Math 149. Capstone Mathematics for Teachers. Spring 2011.
Homework 8
Algebraic structure of the set of polynomials.
Let R[x] denote the set of all polynomials with real coefficients, with the usual addition and multiplication operations. Determine which of the following structures
this set has. If it has a certain structure, specify the identity and inverse elements for the required operations; do not write out proofs of properties such as
commutativity, asscociativity, and distributivity (these are lengthy but very straightforward). If it does not have a certain structure, identify at least one property
that does not hold.
Is R[x] a group under addition?
Is it a group under multiplication?
Is it a ring under addition and multiplication? If so, is it a commutative ring?

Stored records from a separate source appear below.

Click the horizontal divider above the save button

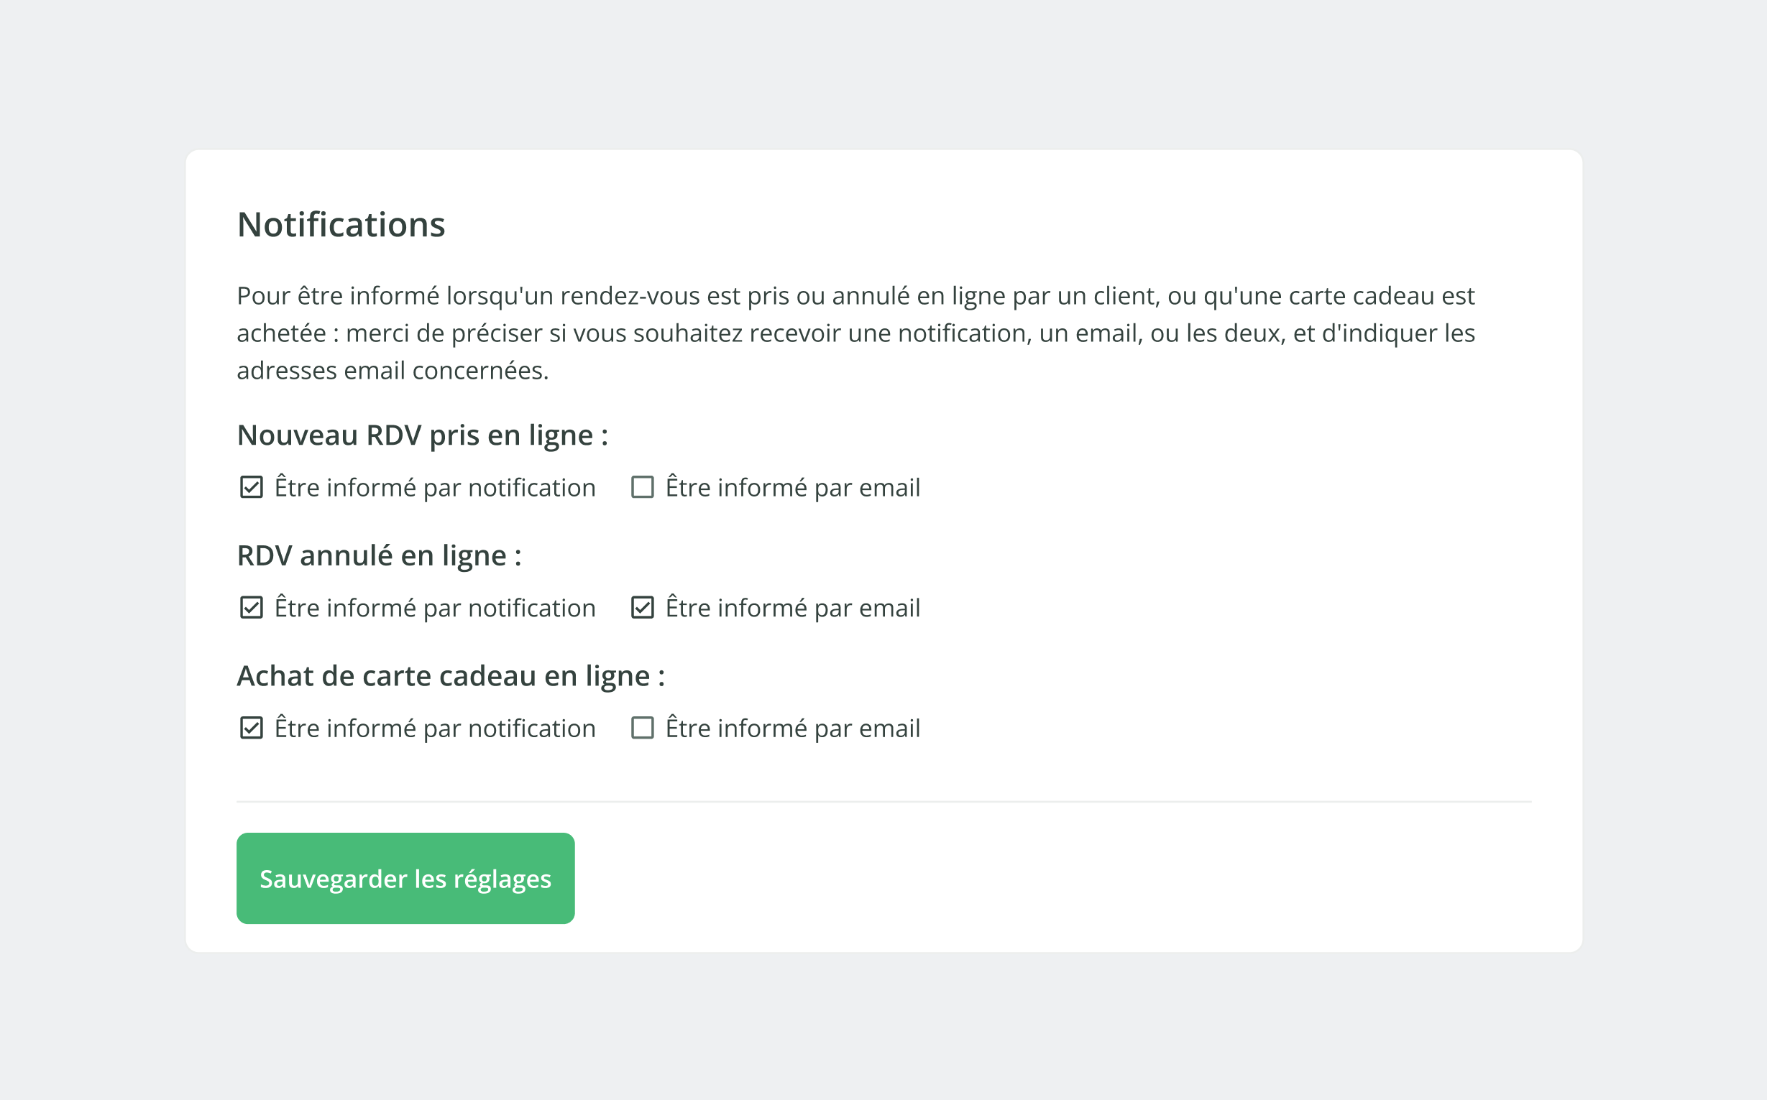pyautogui.click(x=884, y=801)
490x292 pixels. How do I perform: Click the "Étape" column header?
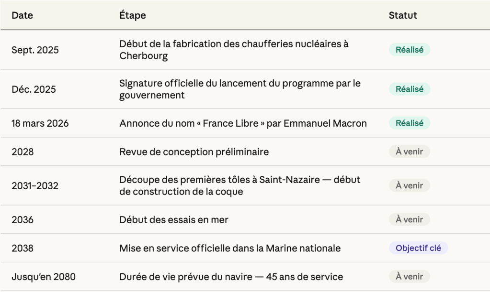point(132,15)
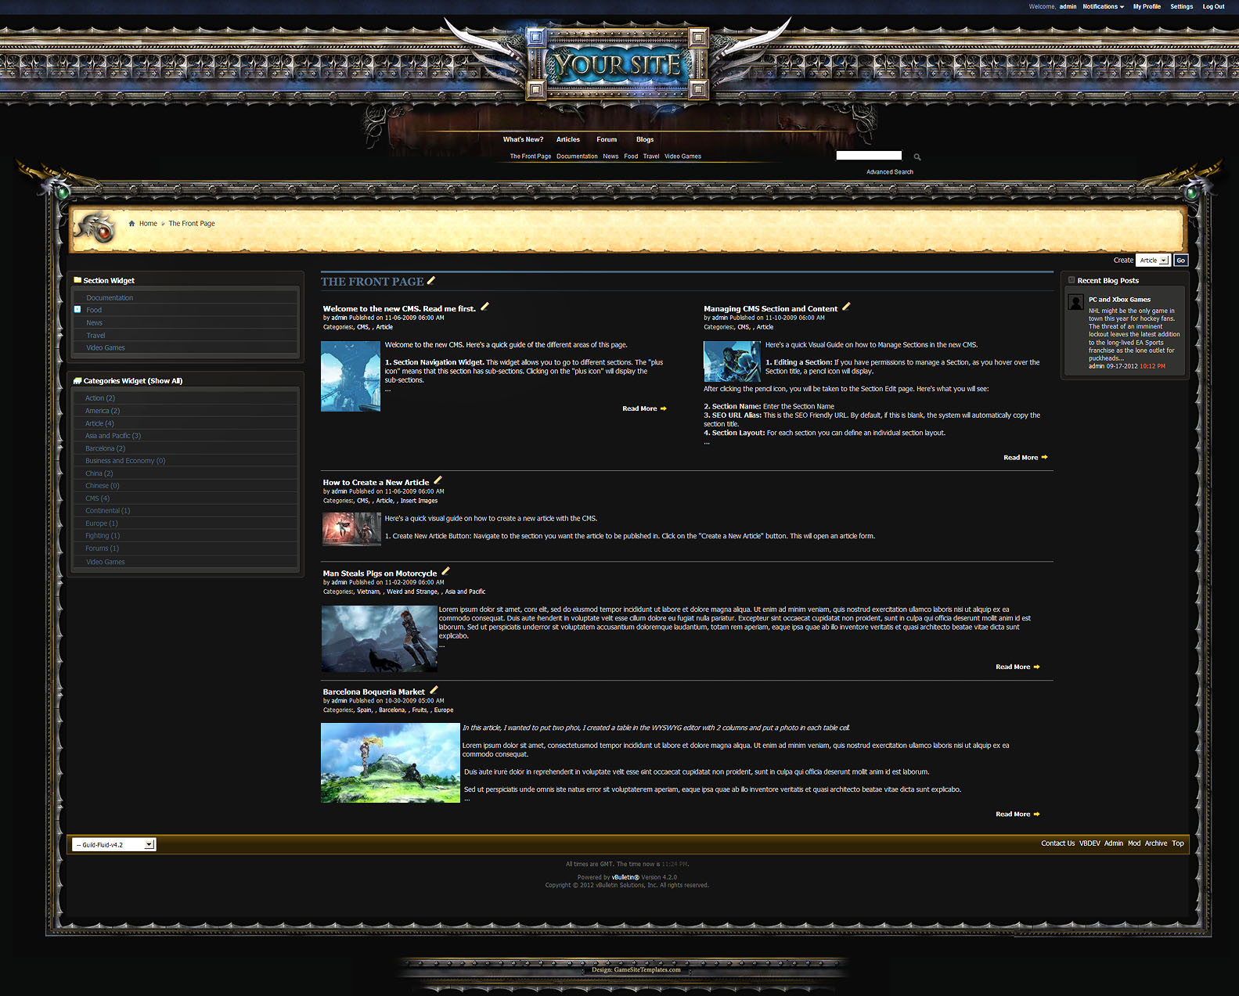
Task: Click edit pencil for Man Steals Pigs on Motorcycle
Action: 445,571
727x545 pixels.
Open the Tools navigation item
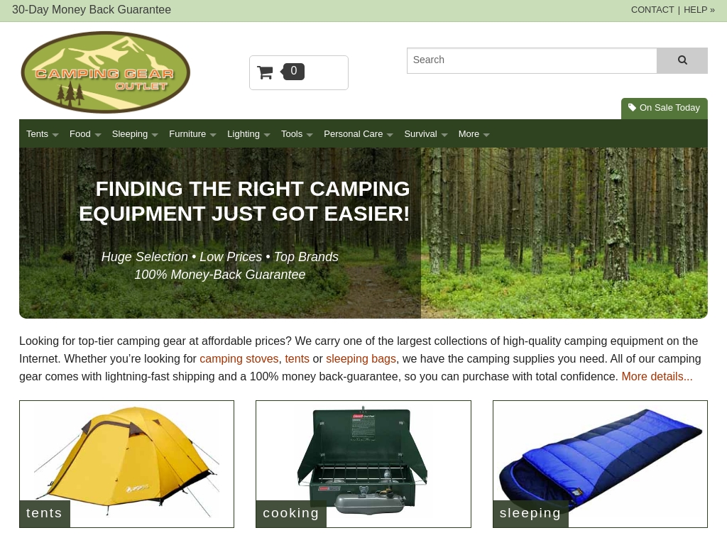(297, 134)
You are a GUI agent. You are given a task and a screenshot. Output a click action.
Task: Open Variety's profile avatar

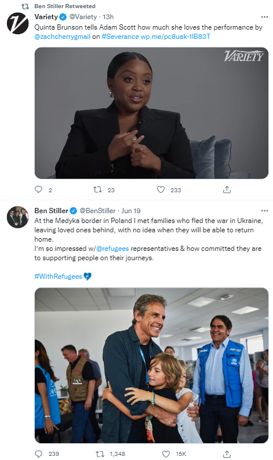pyautogui.click(x=18, y=23)
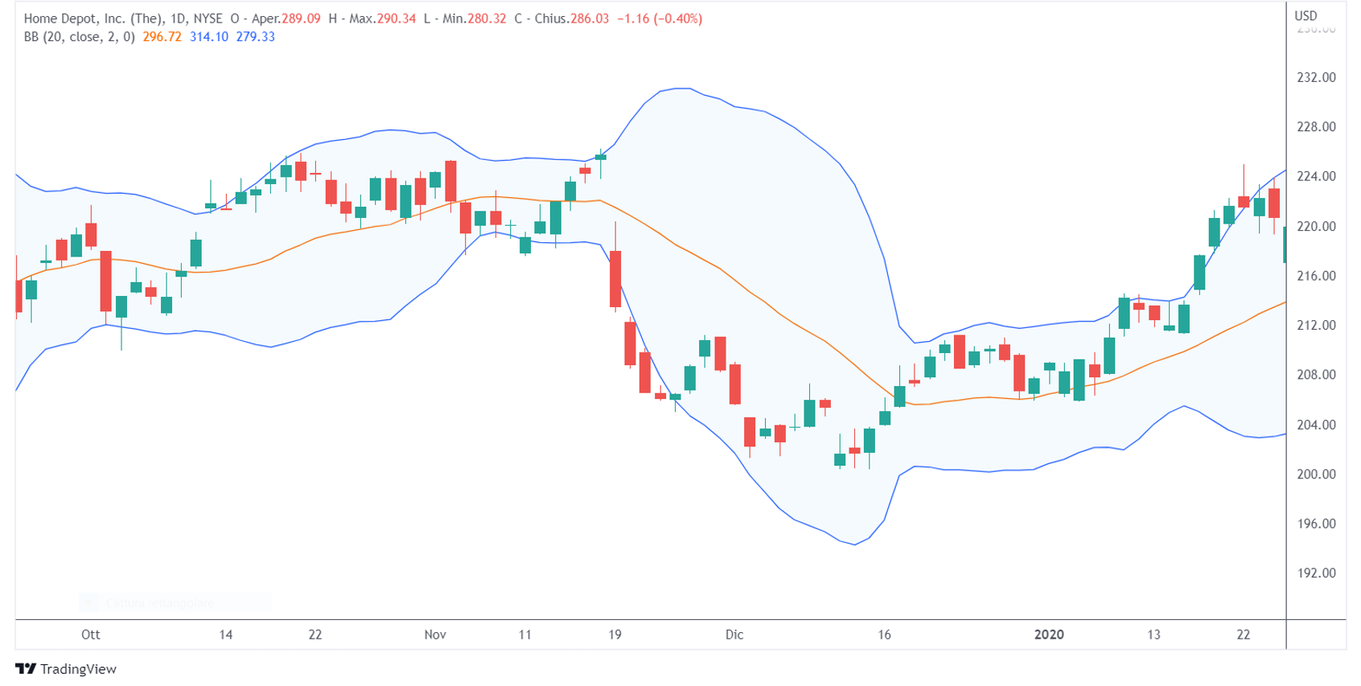Click the 204.00 price axis label
1361x686 pixels.
pos(1316,425)
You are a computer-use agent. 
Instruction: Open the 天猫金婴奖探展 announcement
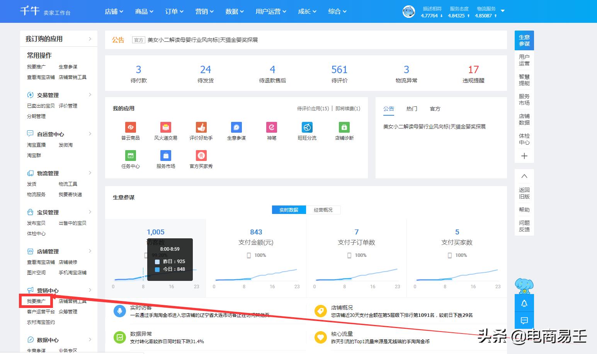(202, 39)

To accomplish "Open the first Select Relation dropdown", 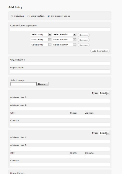I will point(64,34).
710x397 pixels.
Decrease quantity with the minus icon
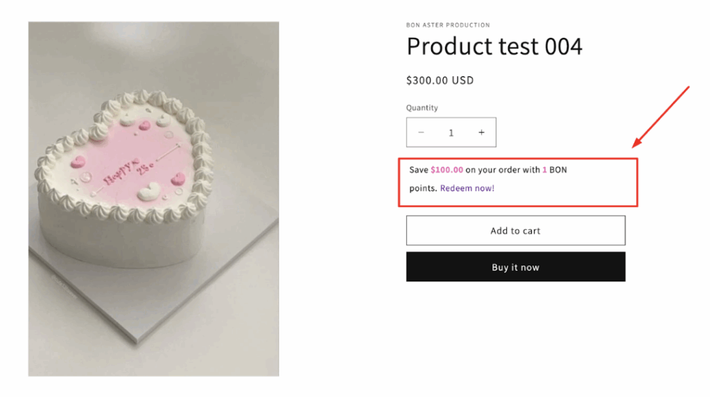pos(421,132)
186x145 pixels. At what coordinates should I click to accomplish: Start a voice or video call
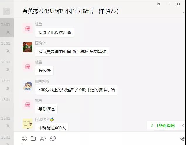point(182,138)
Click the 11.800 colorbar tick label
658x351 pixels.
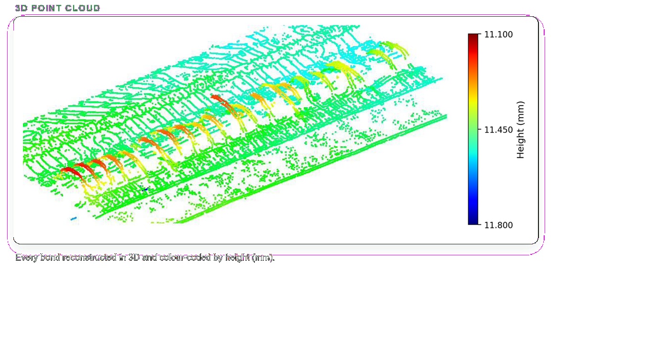pyautogui.click(x=498, y=225)
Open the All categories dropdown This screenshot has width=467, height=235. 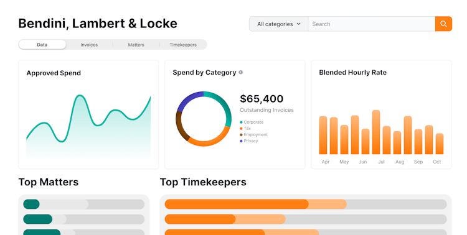click(x=279, y=24)
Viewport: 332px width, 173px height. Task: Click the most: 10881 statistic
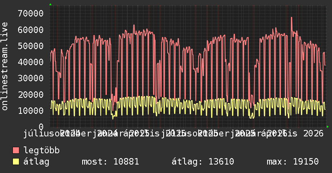[x=110, y=162]
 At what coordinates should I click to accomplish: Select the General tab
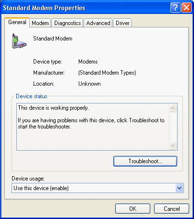tap(17, 22)
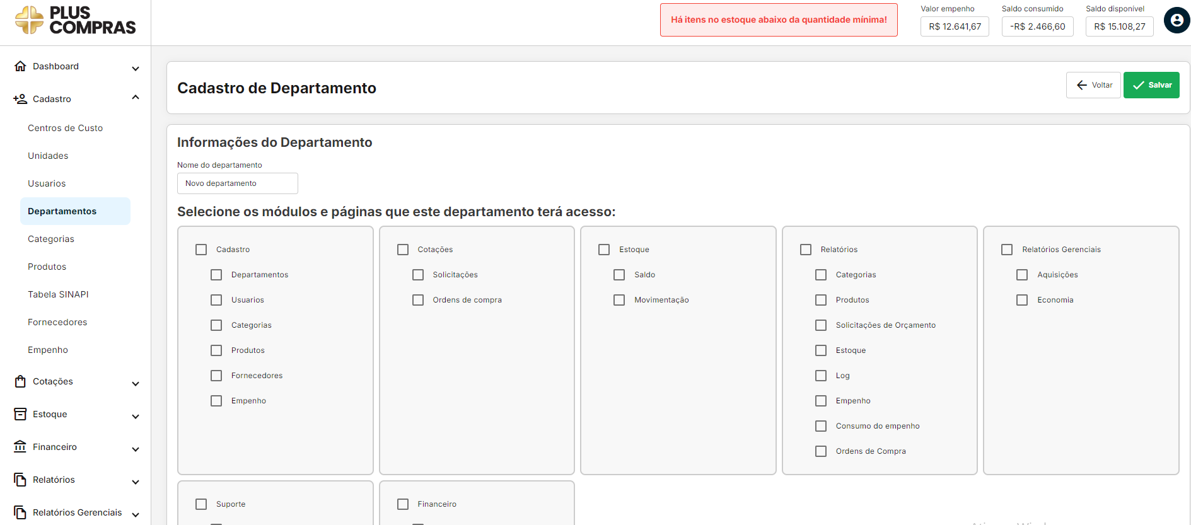This screenshot has width=1191, height=525.
Task: Click the Cadastro add-person icon
Action: [x=20, y=99]
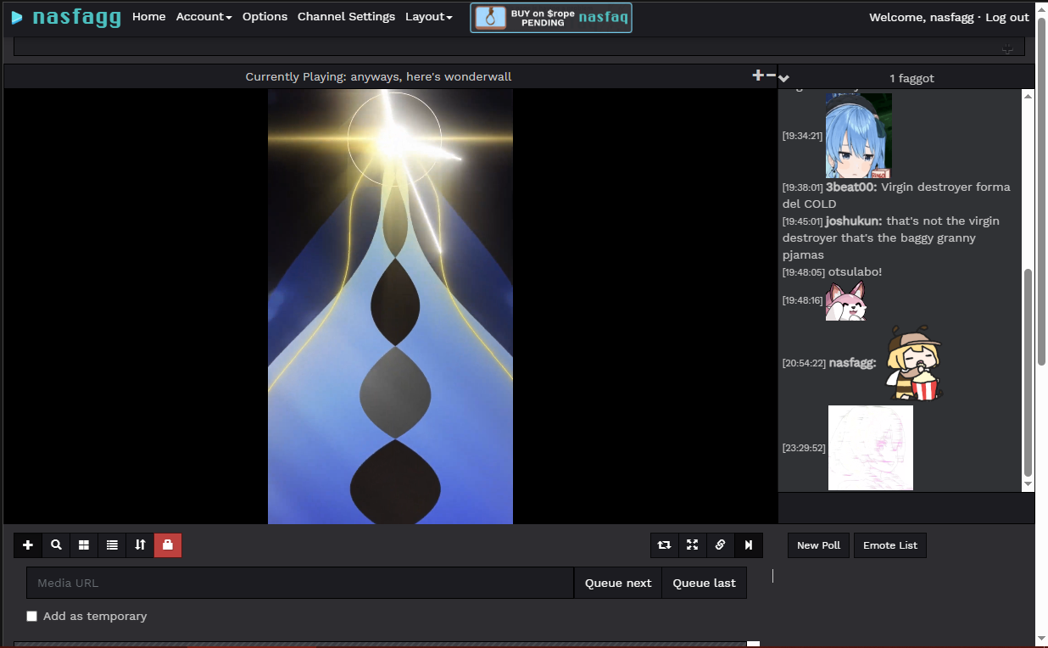Click the grid icon for custom embed
This screenshot has height=648, width=1048.
coord(84,545)
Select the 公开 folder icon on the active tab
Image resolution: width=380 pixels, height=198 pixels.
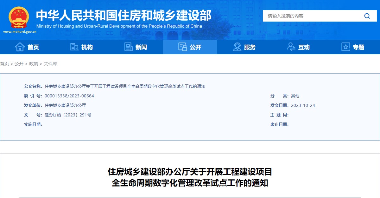(182, 47)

Is it a field under addition and multiplication?
Which number set (N, Z, Q, R, or C) has exactly the same algebraic structures as R[x]?
Finding a polynomial that has specified values.
Find a quadratic polynomial f(x) such that f(0)=2, f(1)=4, and f(2)=12.
(optional) Prove that for any distinct x1, x2, x3, and any y1, y2, y3, such that the points
(x1, y1), (x2, y2), and (x3, y3) do not lie on one line, there exists a quadratic polynomial f(x) such
that f(xi)=yi for i=1,2,3.